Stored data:

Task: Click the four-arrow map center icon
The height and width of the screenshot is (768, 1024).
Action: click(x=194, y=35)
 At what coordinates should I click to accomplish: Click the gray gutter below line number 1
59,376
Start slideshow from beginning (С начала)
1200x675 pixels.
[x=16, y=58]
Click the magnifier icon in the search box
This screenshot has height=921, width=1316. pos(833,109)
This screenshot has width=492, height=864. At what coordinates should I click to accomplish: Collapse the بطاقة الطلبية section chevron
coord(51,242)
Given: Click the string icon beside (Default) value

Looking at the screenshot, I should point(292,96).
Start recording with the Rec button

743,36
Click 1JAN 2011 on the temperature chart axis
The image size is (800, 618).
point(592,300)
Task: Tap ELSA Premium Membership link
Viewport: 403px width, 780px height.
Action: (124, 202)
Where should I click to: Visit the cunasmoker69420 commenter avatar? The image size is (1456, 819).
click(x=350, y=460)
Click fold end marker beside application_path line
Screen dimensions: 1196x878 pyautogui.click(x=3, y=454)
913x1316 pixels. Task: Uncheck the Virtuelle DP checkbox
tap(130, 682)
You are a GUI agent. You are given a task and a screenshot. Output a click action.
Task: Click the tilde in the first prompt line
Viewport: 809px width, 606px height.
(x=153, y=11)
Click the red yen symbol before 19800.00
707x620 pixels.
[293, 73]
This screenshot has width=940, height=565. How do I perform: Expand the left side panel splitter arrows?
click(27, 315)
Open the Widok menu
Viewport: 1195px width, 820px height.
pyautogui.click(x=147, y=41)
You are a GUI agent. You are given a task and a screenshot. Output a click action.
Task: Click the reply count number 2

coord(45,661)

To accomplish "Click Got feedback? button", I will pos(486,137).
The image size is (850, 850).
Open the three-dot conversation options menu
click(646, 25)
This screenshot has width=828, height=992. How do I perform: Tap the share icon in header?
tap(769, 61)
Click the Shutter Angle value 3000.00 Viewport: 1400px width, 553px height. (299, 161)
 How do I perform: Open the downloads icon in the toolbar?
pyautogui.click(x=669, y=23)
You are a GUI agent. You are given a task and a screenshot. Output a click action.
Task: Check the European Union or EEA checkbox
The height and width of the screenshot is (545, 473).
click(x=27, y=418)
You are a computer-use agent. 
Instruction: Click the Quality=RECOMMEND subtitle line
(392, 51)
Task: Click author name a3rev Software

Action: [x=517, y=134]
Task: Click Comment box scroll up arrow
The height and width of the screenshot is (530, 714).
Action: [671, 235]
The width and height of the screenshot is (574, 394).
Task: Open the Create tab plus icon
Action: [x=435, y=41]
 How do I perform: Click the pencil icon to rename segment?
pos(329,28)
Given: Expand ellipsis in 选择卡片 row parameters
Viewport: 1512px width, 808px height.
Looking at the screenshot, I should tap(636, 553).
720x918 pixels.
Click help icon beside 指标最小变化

_Description of the task_: Please copy exactly, and only, the lines from the line containing "Given: Expand ellipsis in 选择卡片 row parameters" through the last line of the records, with both ends included.

_Solution_:
Given: Expand ellipsis in 选择卡片 row parameters
Viewport: 1512px width, 808px height.
Looking at the screenshot, I should tap(636, 553).
720x918 pixels.
Click help icon beside 指标最小变化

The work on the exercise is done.